ZK airdrops become easy: we just check that you’re in the Merkle tree of allowed users in ZK, and then require that you submit a nullifier to prevent you from claiming the airdrop a second time.

Message boards can have persistent anonymous identity, meaning you can post under the same nullifier three times, and everyone will know that all your posts came from the same person, and that the author of the posts is a member of the group eligible to post to the forum, but no one will know that the author is you. Another huge unlock is moderation – anonymous accounts can get banned, and anonymous accounts can accrue persistent reputation.

We can build anonymous sybil-resistant apps like voting, where we need to ensure people haven’t double-voted (ideally, we’d also use MACI to prevent bribery by making receipts impossible). This can be done with the nullifier scheme we’ve just walked through, where the airdropper publishes a list of eligible addresses, and then if you own one of those addresses, you make a burner account to vote from, proving anonymously that you control an eligible address that hasn’t already voted. (One wrinkle is that for on-chain applications that require gas, including some voting systems, the burner account won’t necessarily have funds with which to pay the gas yet; in these cases, we can maintain anonymity by having users send their proofs to relayers, who front the gas to post the proof on-chain and then get paid off by the election contract.)

I think that wallets that adopt this standard will enable their users to interact with the next generation of ZK applications first. I’m bullish on a future where this is a standard as commonplace as ECDSA signing within every secure enclave.

Why is ZK voting even interesting?

ZK voting is interesting since it enables fine-grained accountability. Voting is another interesting place where pseudonymity unlocks new functionality, and is intricately linked to both blockchains and zero knowledge (i.e. via semaphore or PLUME). In the current partisan system, representatives who don’t vote along party lines are ostracized and booted from their own role in the community. A strategy of honesty is often self-defeating, and we see this tribalism play out in the highest levels of the government. On the other extreme, a completely anonymous system with no accountability means that people can selfishly vote for the option that personally benefits them the most, and the lack of accountability introduces a whole host of unwanted tragedies of the commons.

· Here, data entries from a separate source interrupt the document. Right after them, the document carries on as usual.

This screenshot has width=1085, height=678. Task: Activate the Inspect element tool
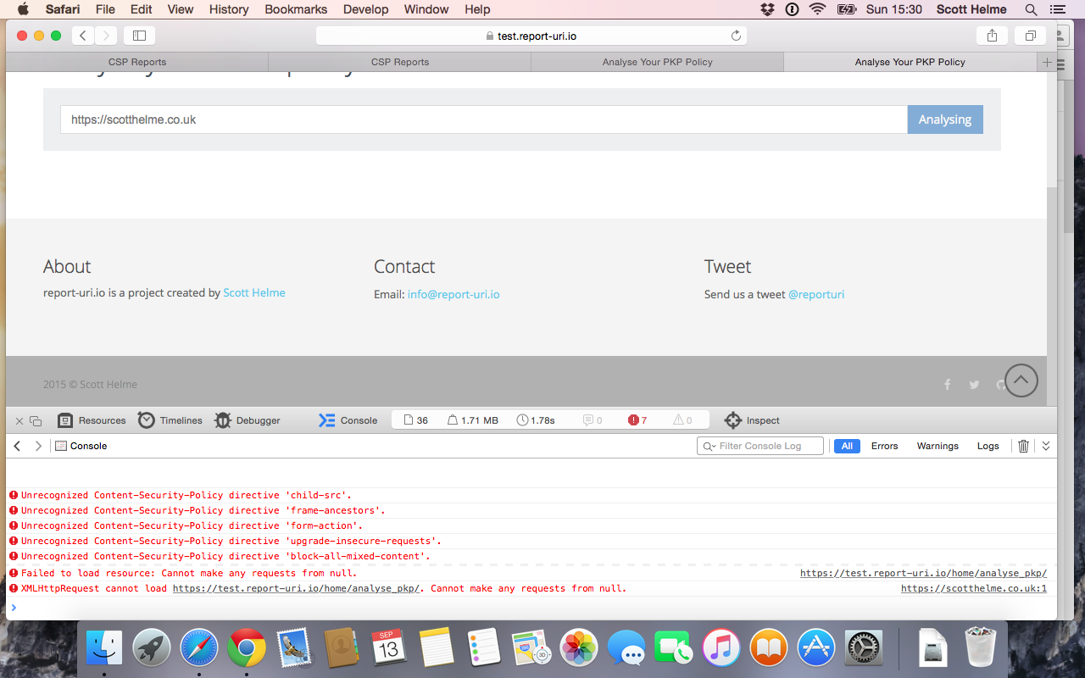coord(751,420)
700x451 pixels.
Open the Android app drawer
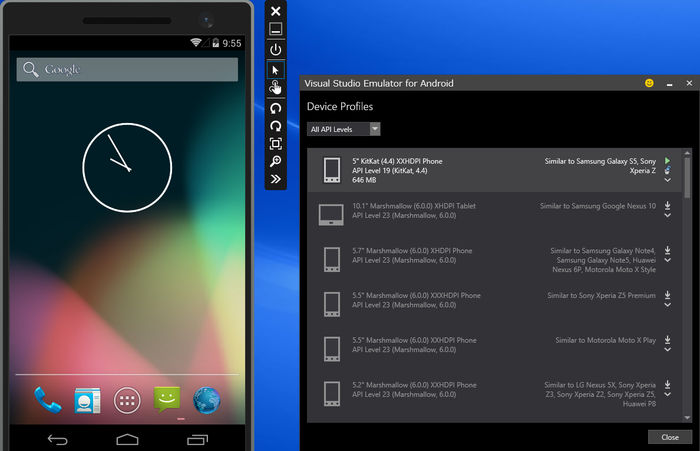click(127, 400)
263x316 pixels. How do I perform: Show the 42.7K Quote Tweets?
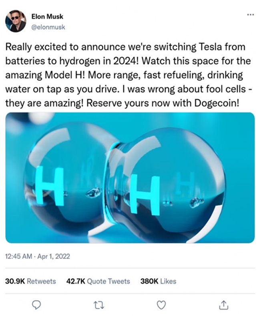click(x=98, y=281)
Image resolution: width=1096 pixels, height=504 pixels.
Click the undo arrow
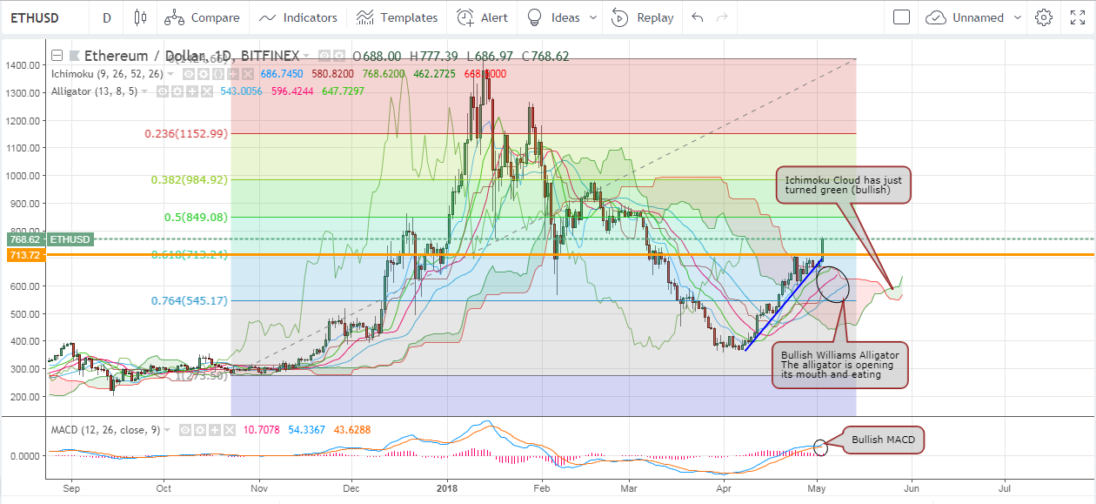point(696,17)

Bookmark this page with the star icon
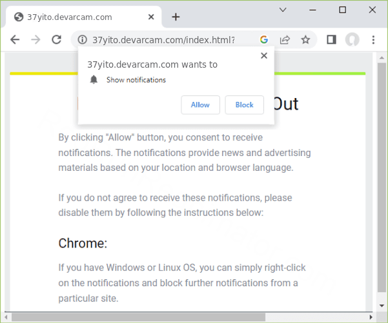[305, 40]
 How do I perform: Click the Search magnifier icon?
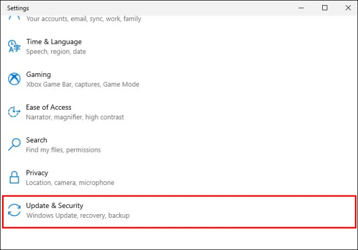(14, 144)
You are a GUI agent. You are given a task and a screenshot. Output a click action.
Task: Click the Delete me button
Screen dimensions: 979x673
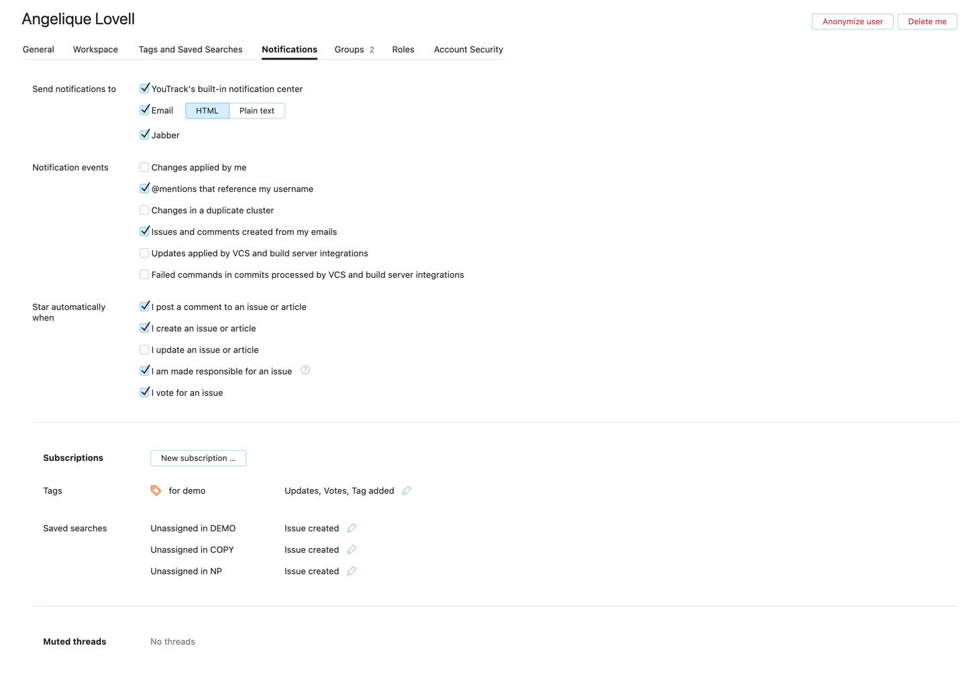[927, 21]
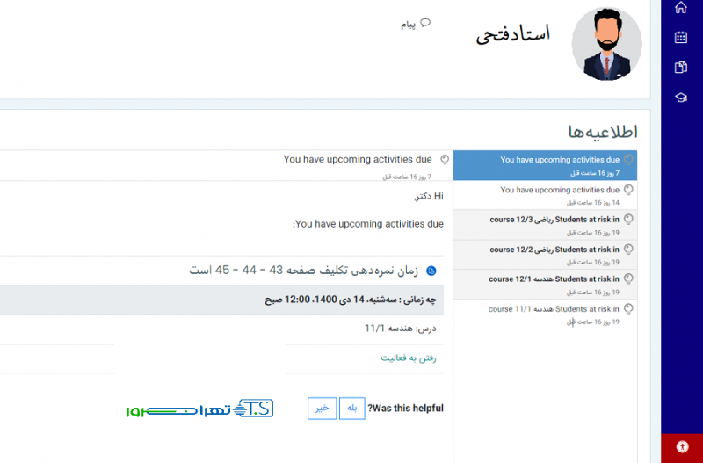Click the speech bubble icon beside پیام

[x=426, y=24]
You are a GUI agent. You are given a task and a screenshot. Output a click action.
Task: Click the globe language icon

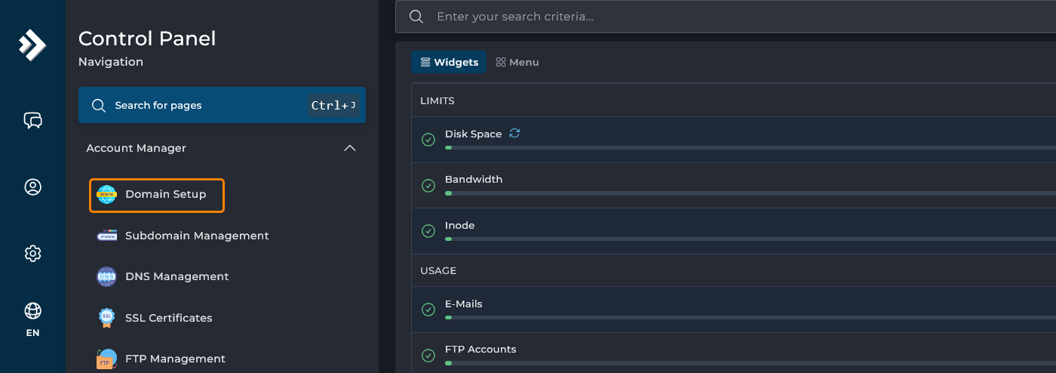[32, 310]
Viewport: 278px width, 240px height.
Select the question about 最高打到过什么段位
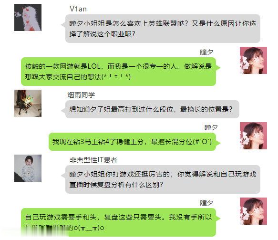[152, 109]
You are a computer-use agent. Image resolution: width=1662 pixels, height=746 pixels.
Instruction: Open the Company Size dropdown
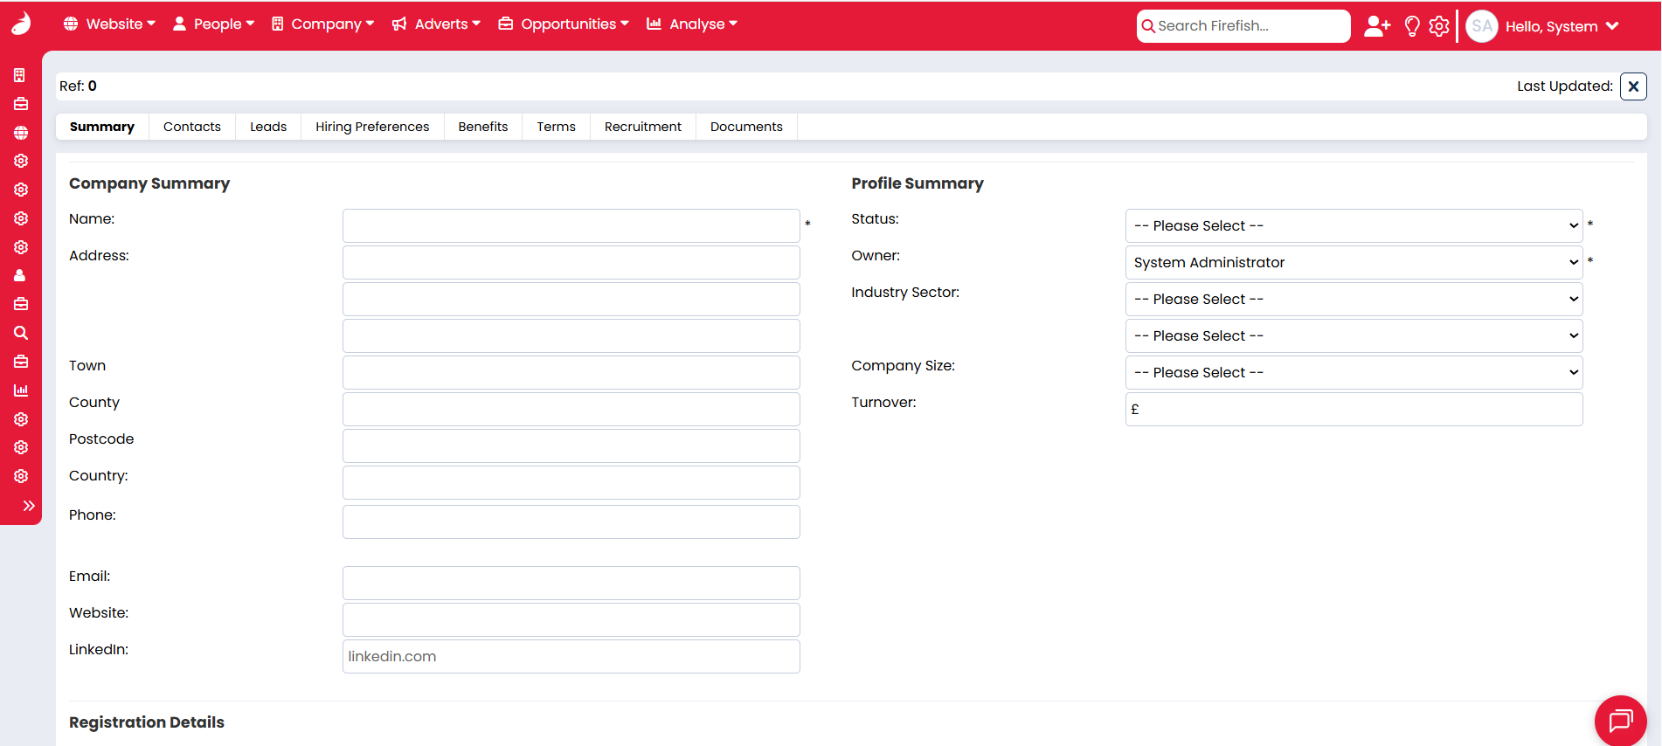pyautogui.click(x=1354, y=372)

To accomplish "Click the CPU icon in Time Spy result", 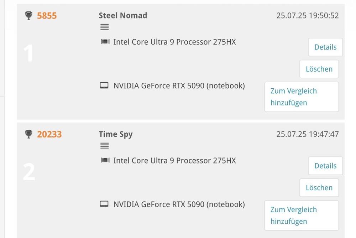I will [x=105, y=161].
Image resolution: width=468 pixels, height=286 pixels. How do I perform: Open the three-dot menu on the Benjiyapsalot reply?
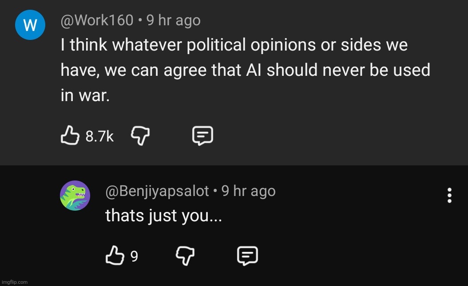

I claim there’s a middle ground. Imagine a voting system in the senate in which senators could prove that they were one of the say 10 senators from their region, and they voted a specific way. Or if they can prove that they are a Republican, and voted a specific way. Forcing only partial identity reveals keeps partial accountability (voters can know which general set of people to replace), but allows them to vote against party lines or state lines when needed (i.e. republicans who wanted to impeach Trump could express that without targeted retribution). You could even express arbitrarily complex votes like, “I vote no except in the case that 1/2 of other Democrats say yes, in which case I vote yes”. I haven’t seen this sort of voting experimented with in practice, and would be curious to see such systems in low-stakes tests (videogames, local orgs) to see if this actually improves governance outcomes.

In order to test such systems with good anonymity, some of the best organizations to start with are Ethereum native: autonomous worlds and DAOs both run on Ethereum accounts, and being able to bootstrap private voting directly from their existing accounts is a really interesting primitive. PLUMEs let you ensure someone isn’t voting twice. In addition, it’s agnostic to proof systems: a zk proof of their vote itself can allow time-locked voting if you add a VDF, or encrypted voting where a centralized attester sees and collects all votes, or an even more complex system if desired.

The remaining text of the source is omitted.